TASK DESCRIPTION
Exactly the lines from the one containing "This screenshot has height=702, width=746." through the end of the listing must make up the answer, with no pictures included.

SUPPLIED DATA
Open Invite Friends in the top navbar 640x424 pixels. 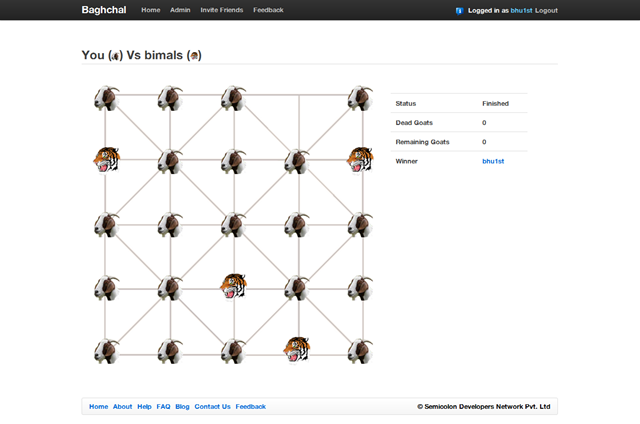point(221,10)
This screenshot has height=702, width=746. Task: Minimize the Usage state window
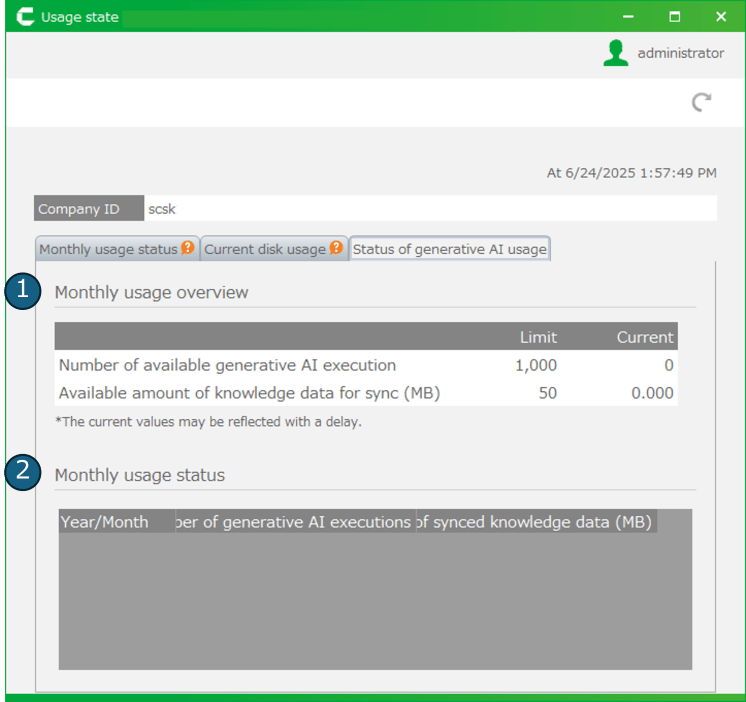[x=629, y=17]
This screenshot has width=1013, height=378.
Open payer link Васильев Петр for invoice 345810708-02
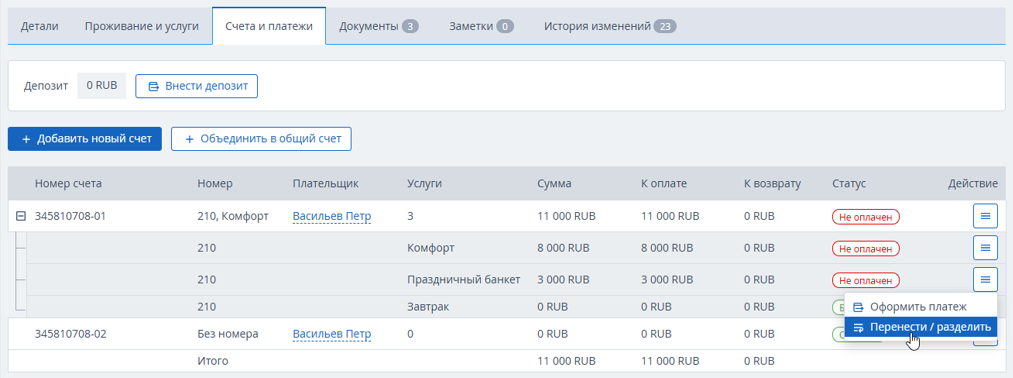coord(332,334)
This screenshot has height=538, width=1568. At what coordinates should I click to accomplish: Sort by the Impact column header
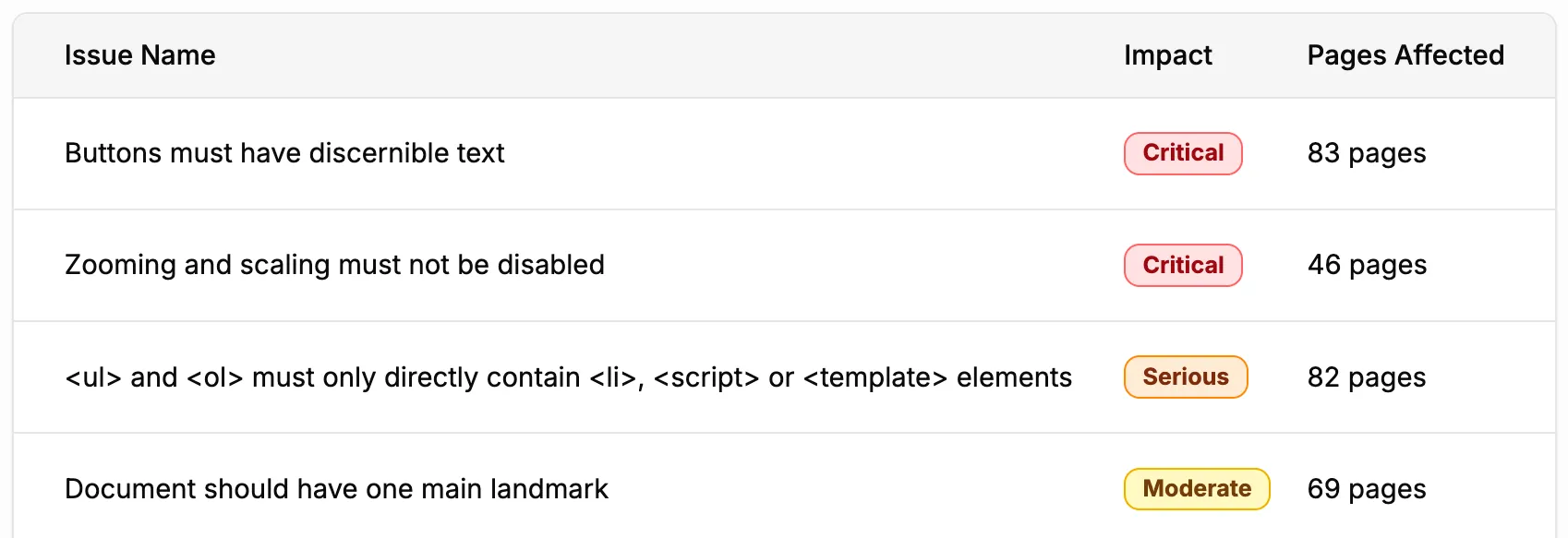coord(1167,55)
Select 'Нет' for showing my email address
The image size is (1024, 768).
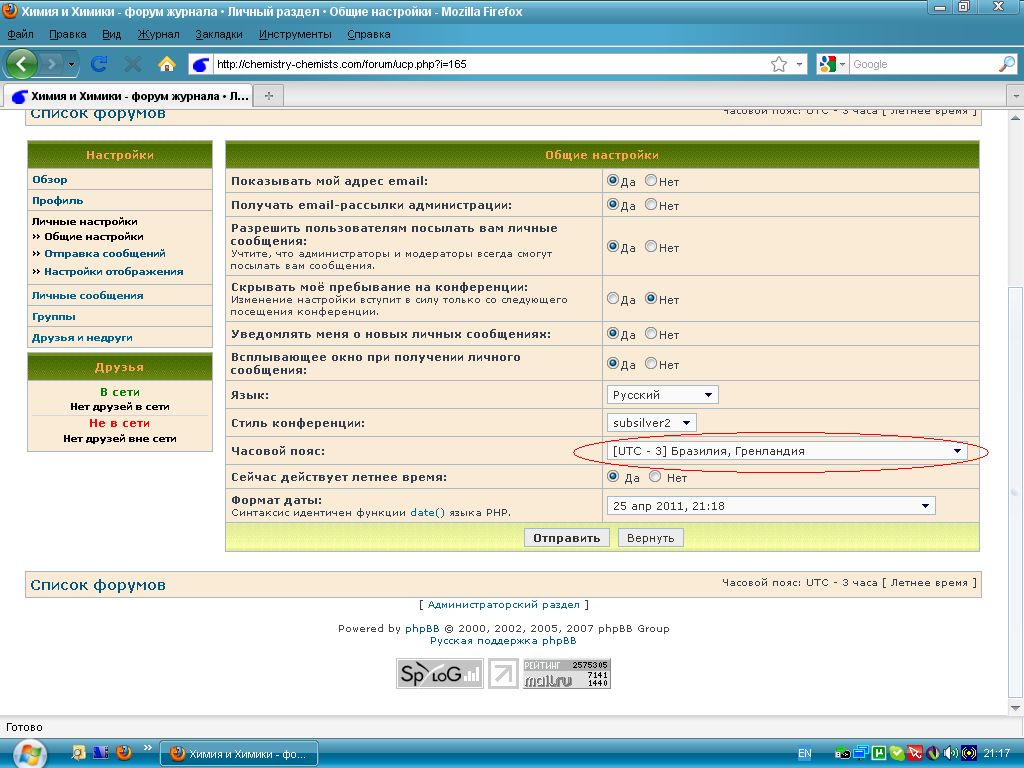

EXERCISE OUTPUT
This screenshot has height=702, width=746. Task: Minimize the Usage state window
[x=629, y=17]
This screenshot has width=1013, height=378.
Open payer link Васильев Петр for invoice 345810708-02
coord(332,334)
This screenshot has height=538, width=1568. At what coordinates should I click to accomplish: Sort by the Impact column header
coord(1167,55)
Select 'Нет' for showing my email address
The image size is (1024, 768).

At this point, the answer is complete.